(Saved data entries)
===============
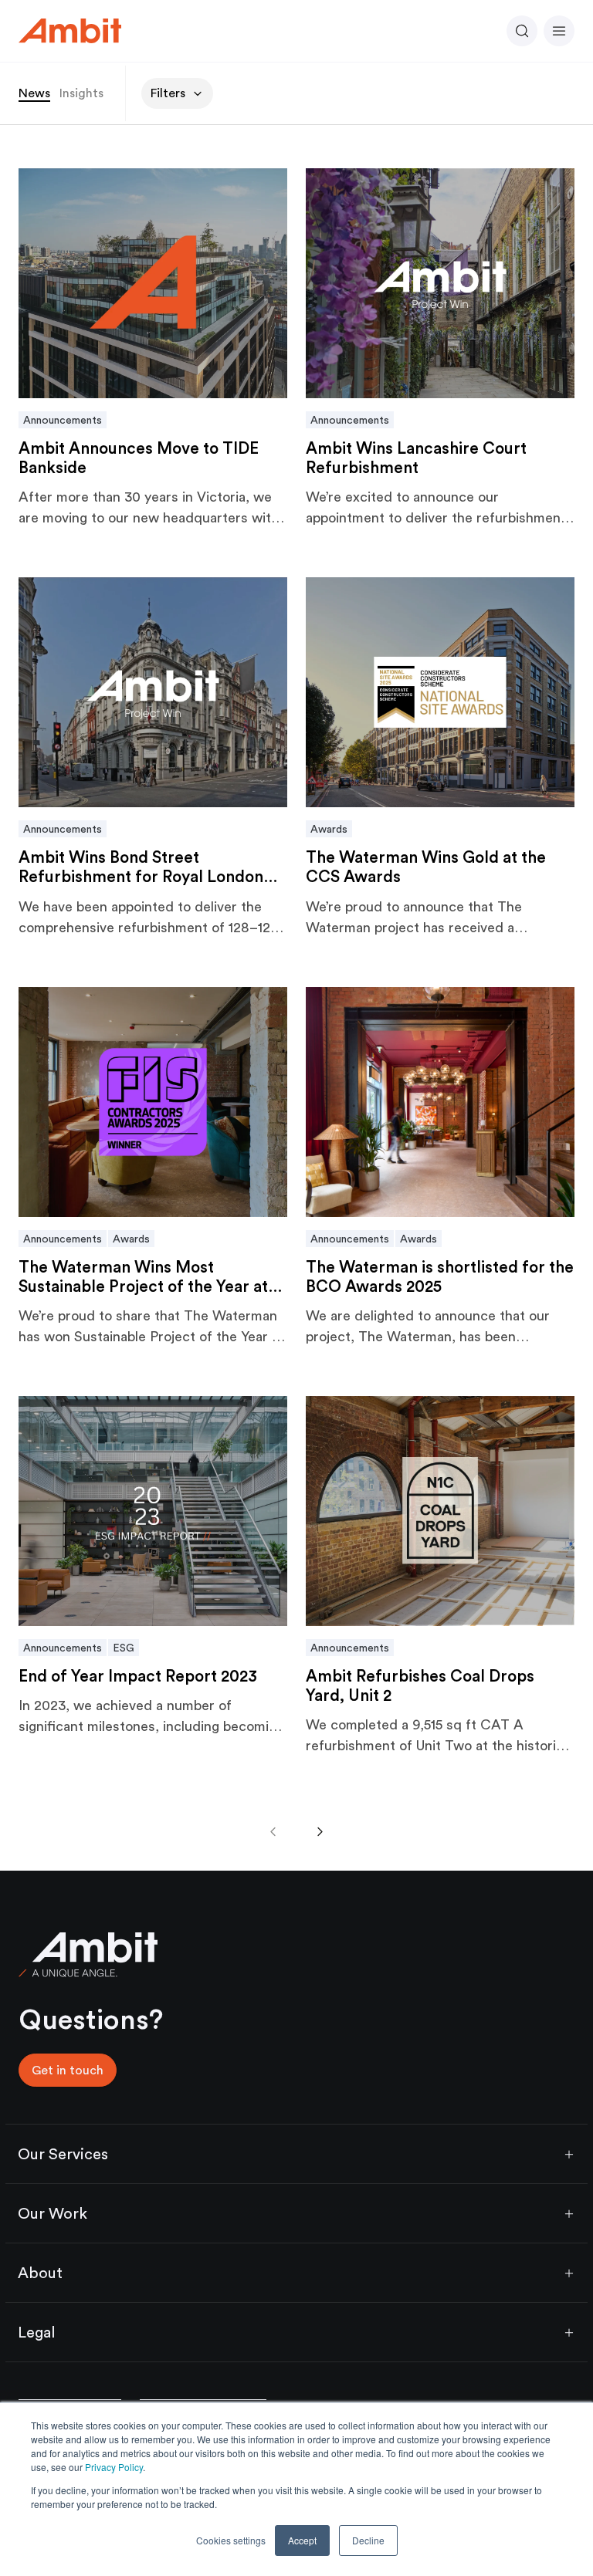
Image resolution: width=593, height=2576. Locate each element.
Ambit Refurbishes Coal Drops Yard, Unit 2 (420, 1685)
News (34, 93)
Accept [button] (302, 2540)
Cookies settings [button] (231, 2540)
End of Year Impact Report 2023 (138, 1676)
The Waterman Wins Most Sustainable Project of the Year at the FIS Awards (143, 1277)
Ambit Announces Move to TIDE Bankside (139, 457)
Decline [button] (368, 2540)
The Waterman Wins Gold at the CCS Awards (426, 866)
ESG (123, 1647)
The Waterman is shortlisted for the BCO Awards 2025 (440, 1276)
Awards (328, 829)
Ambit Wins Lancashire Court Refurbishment (416, 457)
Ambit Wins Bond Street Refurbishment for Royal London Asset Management (141, 867)
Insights (81, 93)
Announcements (62, 420)
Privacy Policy (114, 2466)
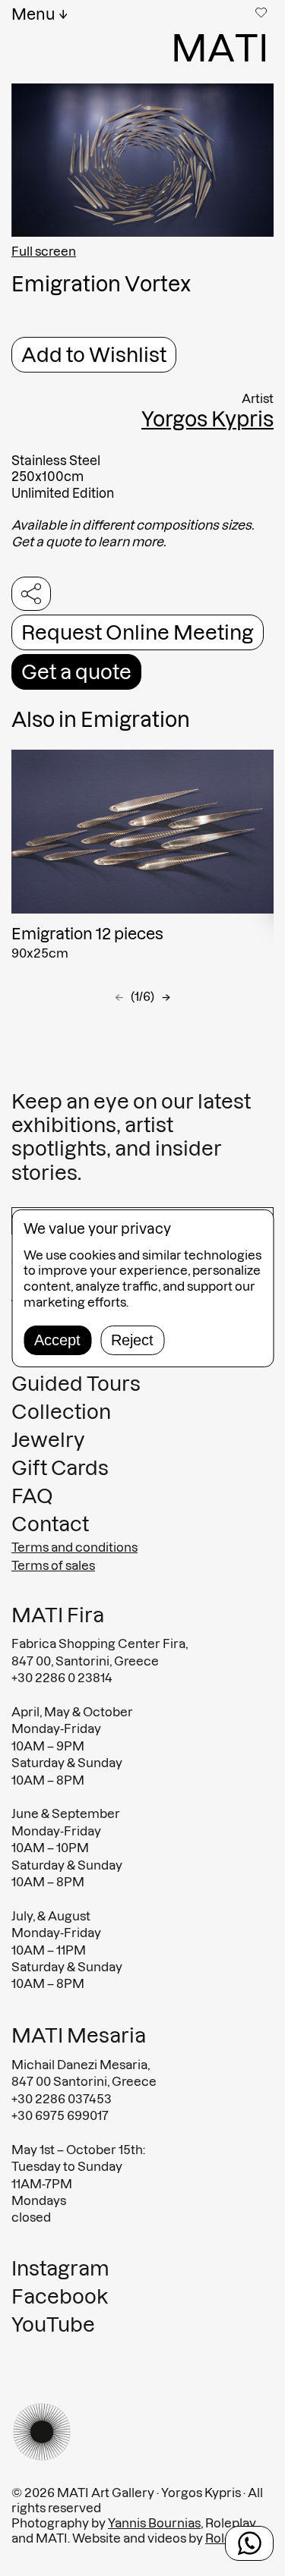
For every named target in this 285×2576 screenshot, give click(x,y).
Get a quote (76, 672)
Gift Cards (60, 1468)
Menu (33, 14)
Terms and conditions (74, 1547)
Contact (50, 1524)
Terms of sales (53, 1565)
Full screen (43, 251)
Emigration (135, 720)
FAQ (32, 1496)
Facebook (59, 2296)
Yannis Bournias (154, 2523)
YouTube (53, 2324)
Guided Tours (76, 1384)
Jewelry (48, 1440)
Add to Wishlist (93, 355)
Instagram (60, 2268)
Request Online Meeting (137, 632)
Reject (132, 1340)
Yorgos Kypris (207, 419)
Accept (57, 1340)
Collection (61, 1412)
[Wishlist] (262, 12)
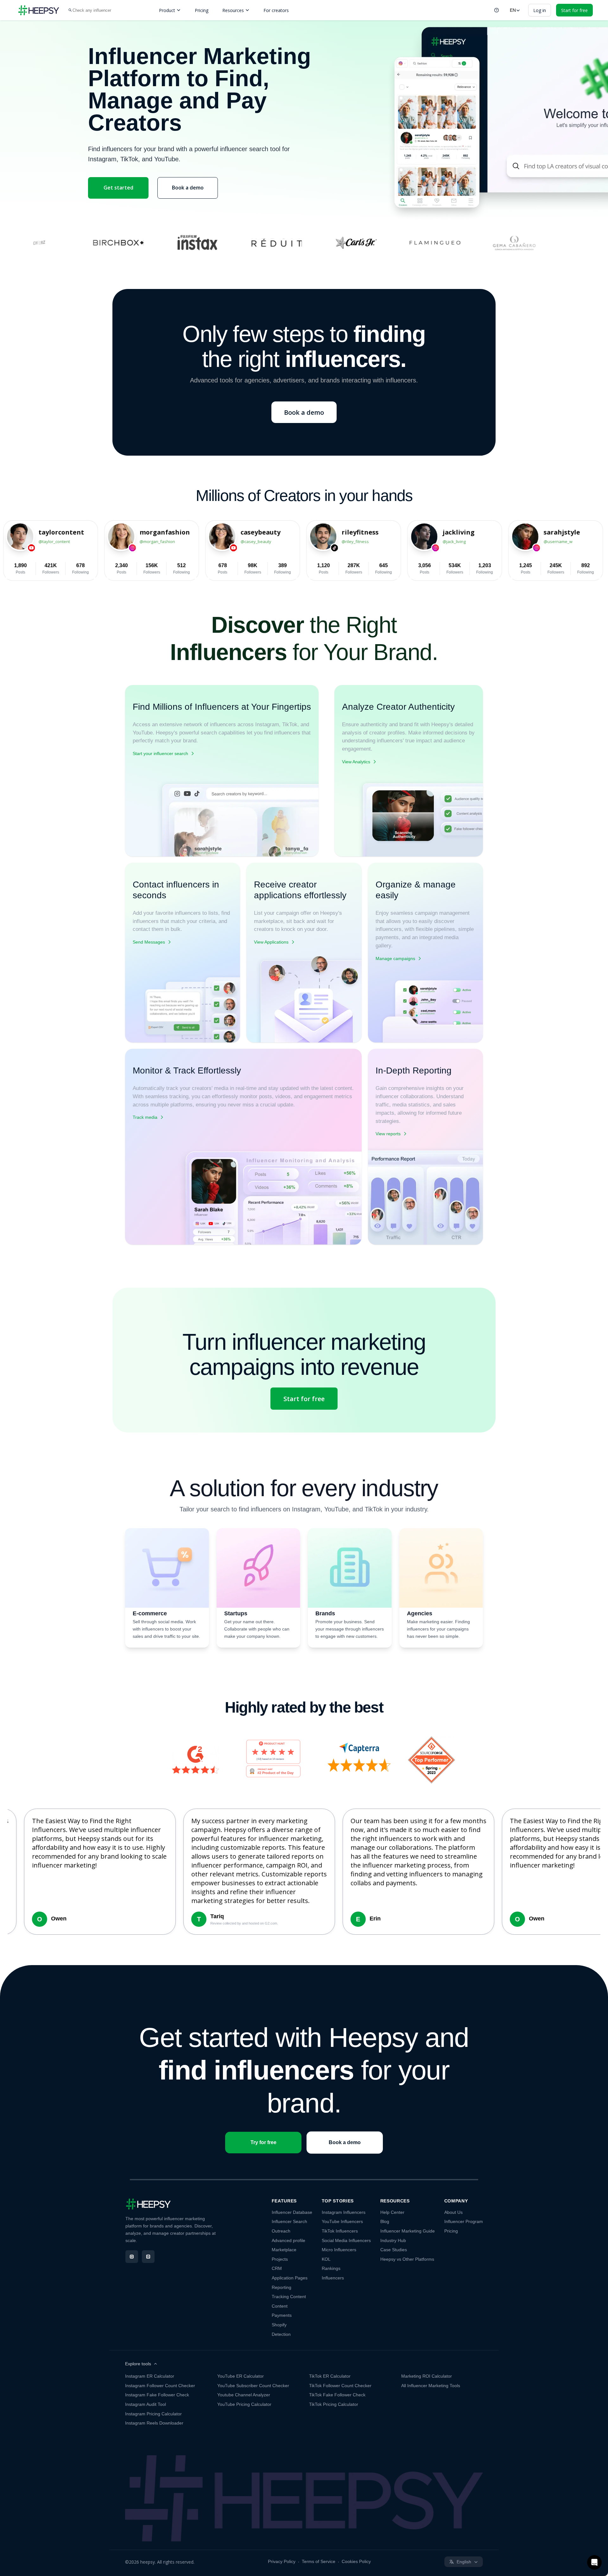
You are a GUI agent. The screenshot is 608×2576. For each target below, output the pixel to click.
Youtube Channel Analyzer (243, 2394)
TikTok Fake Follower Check (337, 2394)
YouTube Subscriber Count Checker (253, 2385)
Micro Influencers (339, 2249)
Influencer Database (292, 2212)
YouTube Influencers (342, 2221)
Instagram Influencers (343, 2212)
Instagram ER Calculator (149, 2376)
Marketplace (284, 2249)
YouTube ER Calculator (240, 2376)
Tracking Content (289, 2296)
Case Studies (393, 2249)
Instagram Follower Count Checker (160, 2385)
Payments (282, 2315)
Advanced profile (288, 2240)
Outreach (281, 2230)
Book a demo (188, 187)
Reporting (281, 2287)
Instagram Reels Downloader (154, 2422)
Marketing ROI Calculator (426, 2376)
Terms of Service (318, 2561)
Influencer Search (289, 2221)
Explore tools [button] (138, 2363)
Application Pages (289, 2277)
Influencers (333, 2277)
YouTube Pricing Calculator (244, 2404)
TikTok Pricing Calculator (333, 2404)
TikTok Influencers (340, 2230)
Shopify (279, 2324)
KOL (326, 2259)
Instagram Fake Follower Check (157, 2394)
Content (280, 2306)
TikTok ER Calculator (330, 2376)
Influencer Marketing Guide (407, 2230)
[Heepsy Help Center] (496, 10)
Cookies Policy (356, 2561)
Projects (280, 2259)
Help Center (392, 2212)
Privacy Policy (281, 2561)
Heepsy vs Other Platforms (407, 2259)
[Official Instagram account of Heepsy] (131, 2256)
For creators (276, 10)
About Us (453, 2212)
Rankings (331, 2268)
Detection (281, 2334)
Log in (539, 10)
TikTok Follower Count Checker (340, 2385)
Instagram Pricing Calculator (153, 2413)
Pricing (201, 10)
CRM (277, 2268)
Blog (384, 2221)
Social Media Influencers (346, 2240)
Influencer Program (463, 2221)
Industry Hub (393, 2240)
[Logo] (39, 10)
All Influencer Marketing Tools (430, 2385)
===============
> [WHAT IS REQUIRED] Find the lines above holding the word "button" and show them.

> [RESULT FOR THIS TASK]
Accept [button] (302, 2540)
Cookies settings [button] (231, 2540)
Decline [button] (368, 2540)
Explore tools [button] (138, 2363)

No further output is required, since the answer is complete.